**The task**
Switch "button" to "icon" in the records, starting at the line that contains "Screen dimensions: 900x580" and ending after the line that contains "This screenshot has". Write out only those lines, otherwise unchanged, and leave the pictures out.

**Data listing**
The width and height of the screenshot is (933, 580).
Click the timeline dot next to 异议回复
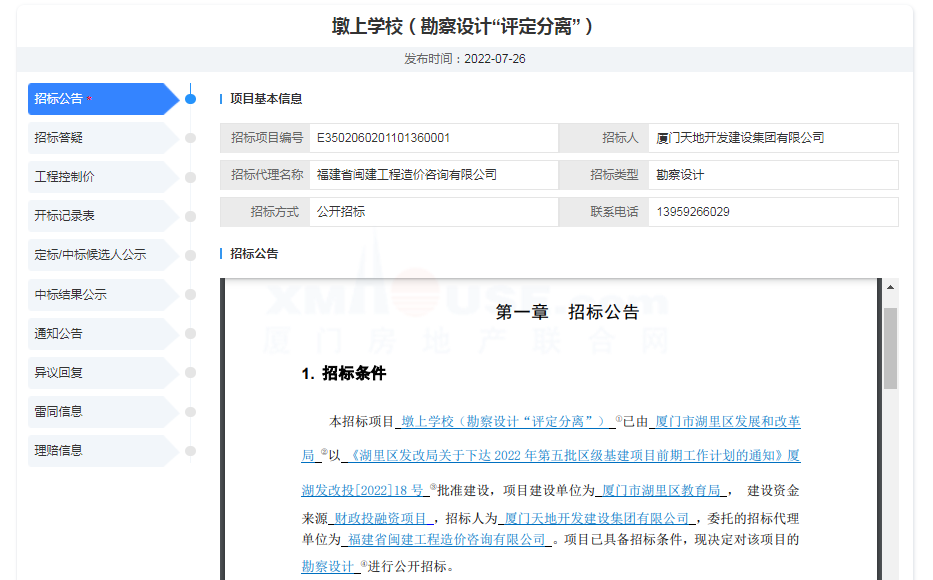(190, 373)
--
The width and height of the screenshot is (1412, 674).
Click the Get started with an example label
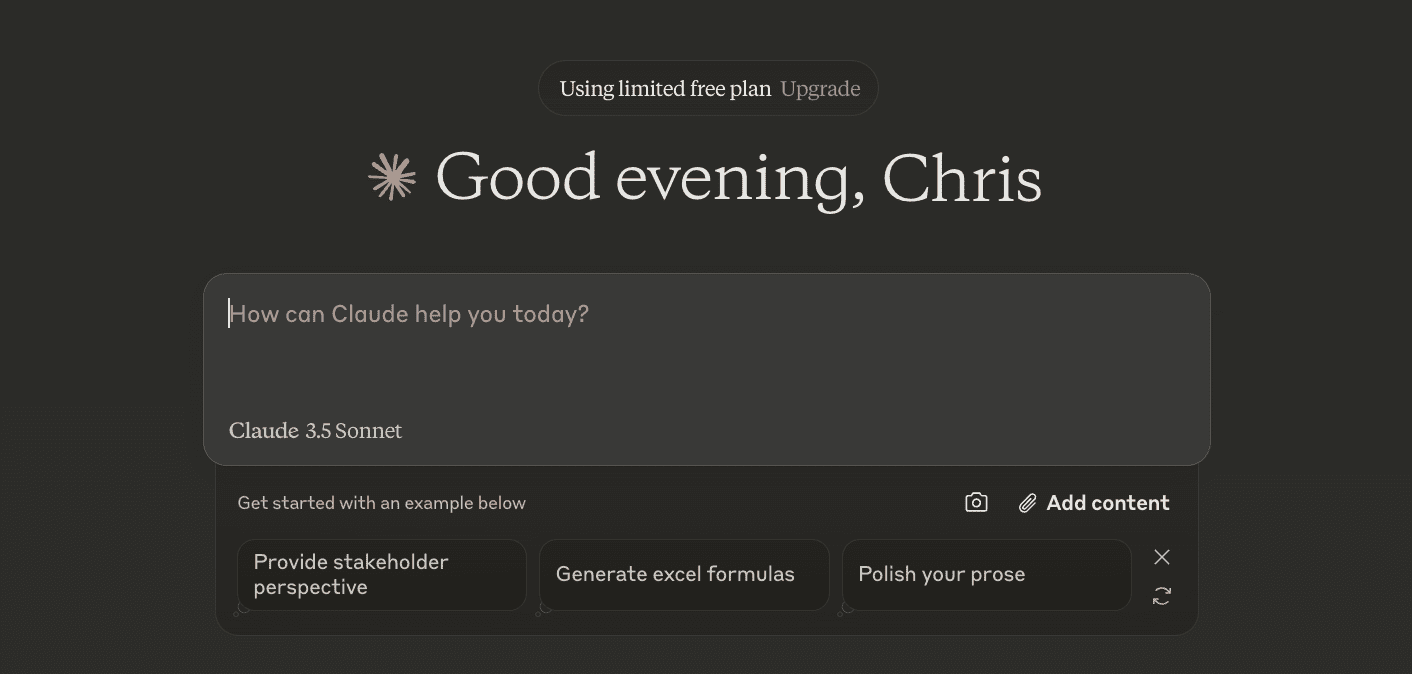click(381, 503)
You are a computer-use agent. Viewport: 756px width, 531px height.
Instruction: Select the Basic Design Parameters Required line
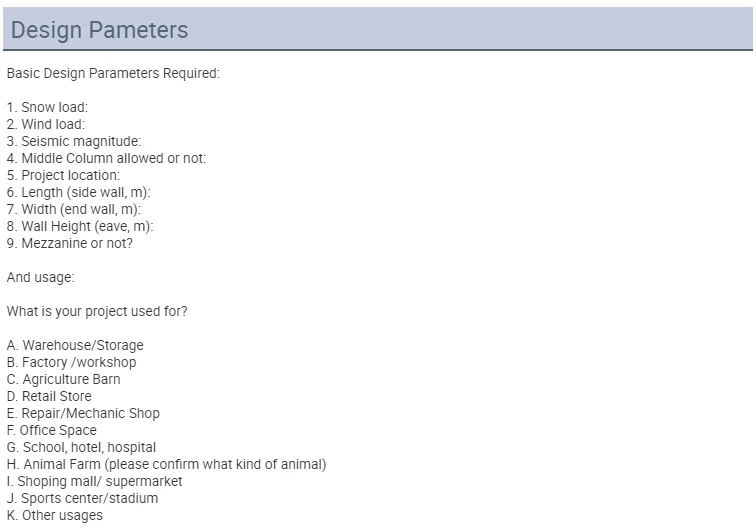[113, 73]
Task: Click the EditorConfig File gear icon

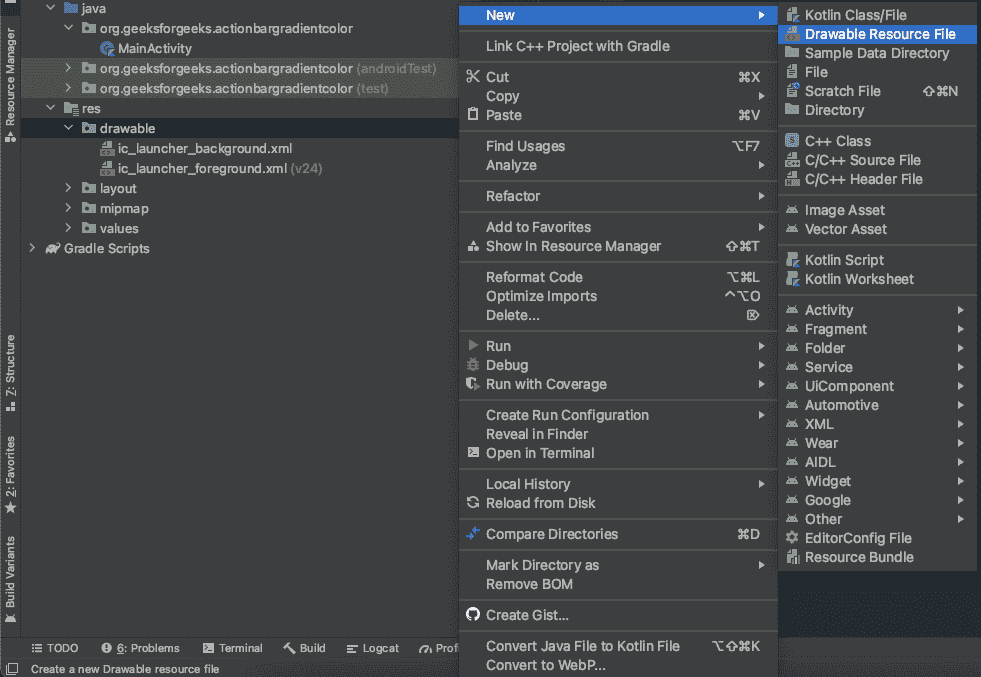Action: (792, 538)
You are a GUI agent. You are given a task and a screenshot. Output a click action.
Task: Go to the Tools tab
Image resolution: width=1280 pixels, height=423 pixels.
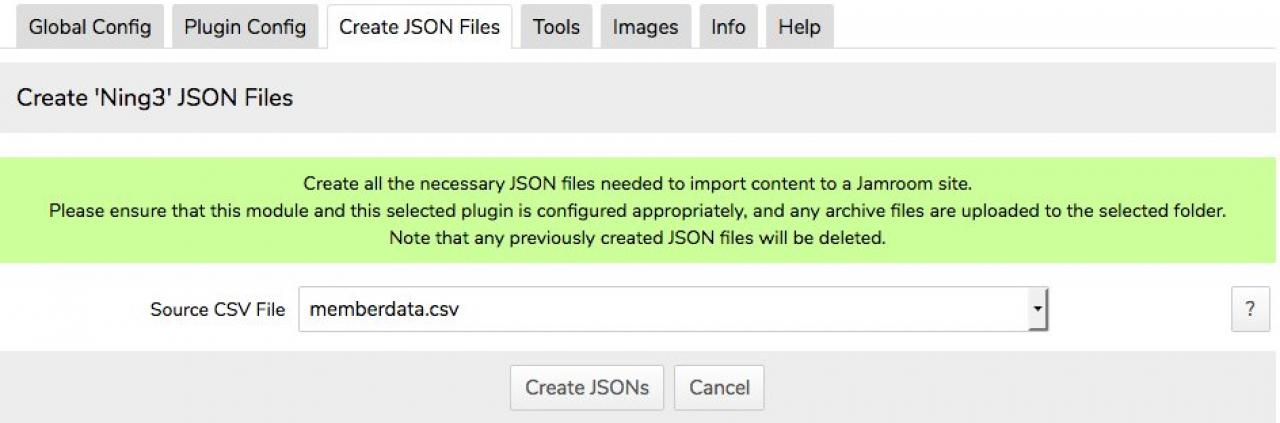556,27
==
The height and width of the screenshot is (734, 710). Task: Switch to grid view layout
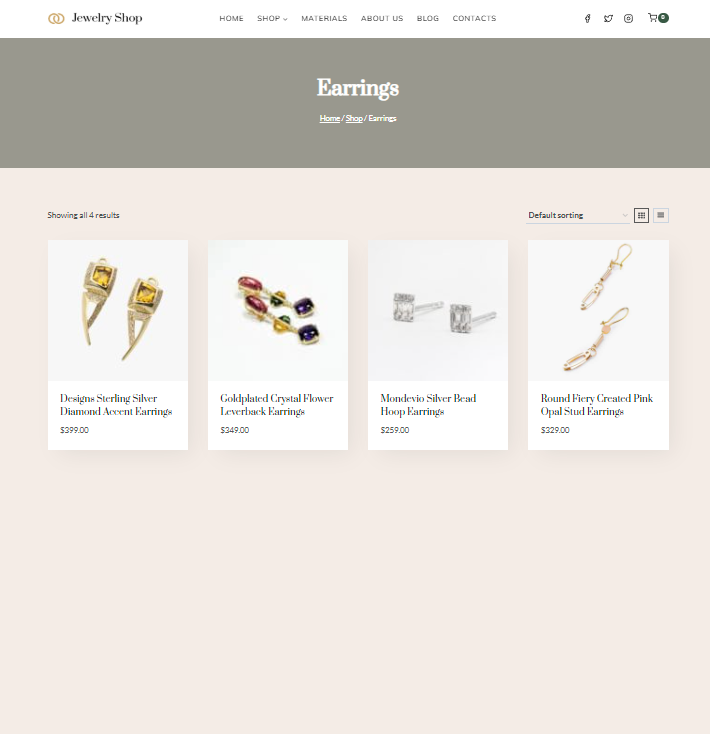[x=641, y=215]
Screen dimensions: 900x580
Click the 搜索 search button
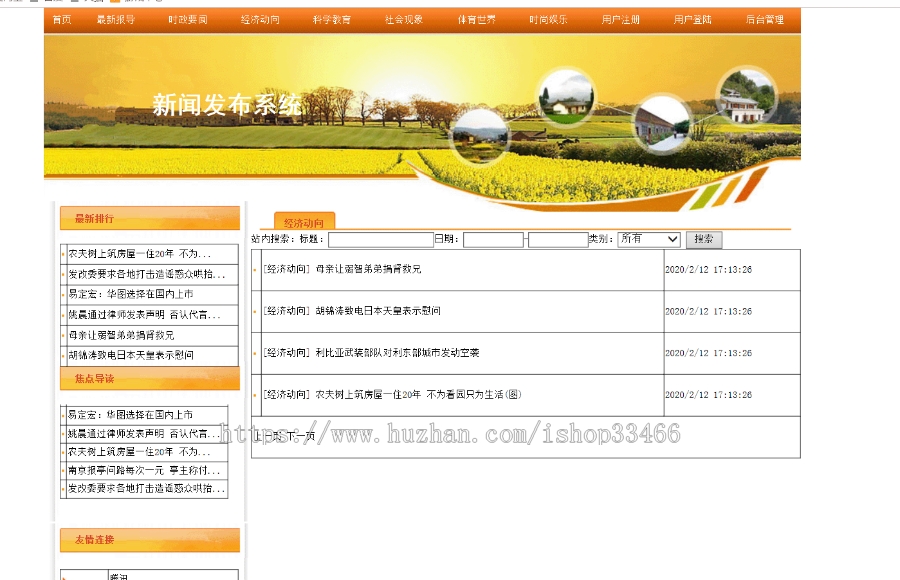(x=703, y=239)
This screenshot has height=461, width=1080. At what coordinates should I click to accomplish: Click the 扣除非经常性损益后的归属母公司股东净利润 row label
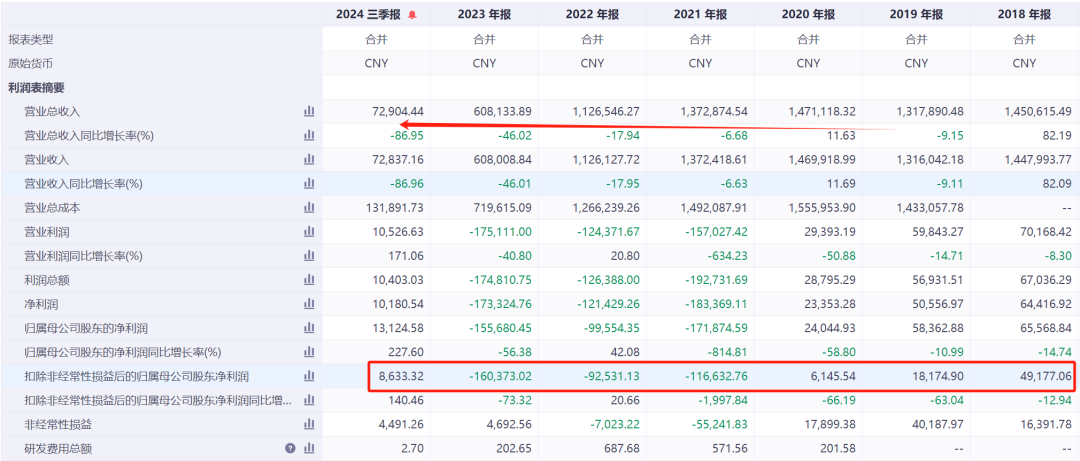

**Response to this exercise**
Screen dimensions: 900x580
Click the 搜索 search icon
(x=703, y=239)
This screenshot has height=461, width=1080. At what coordinates should I click to accomplish: Click the 扣除非经常性损益后的归属母公司股东净利润 row label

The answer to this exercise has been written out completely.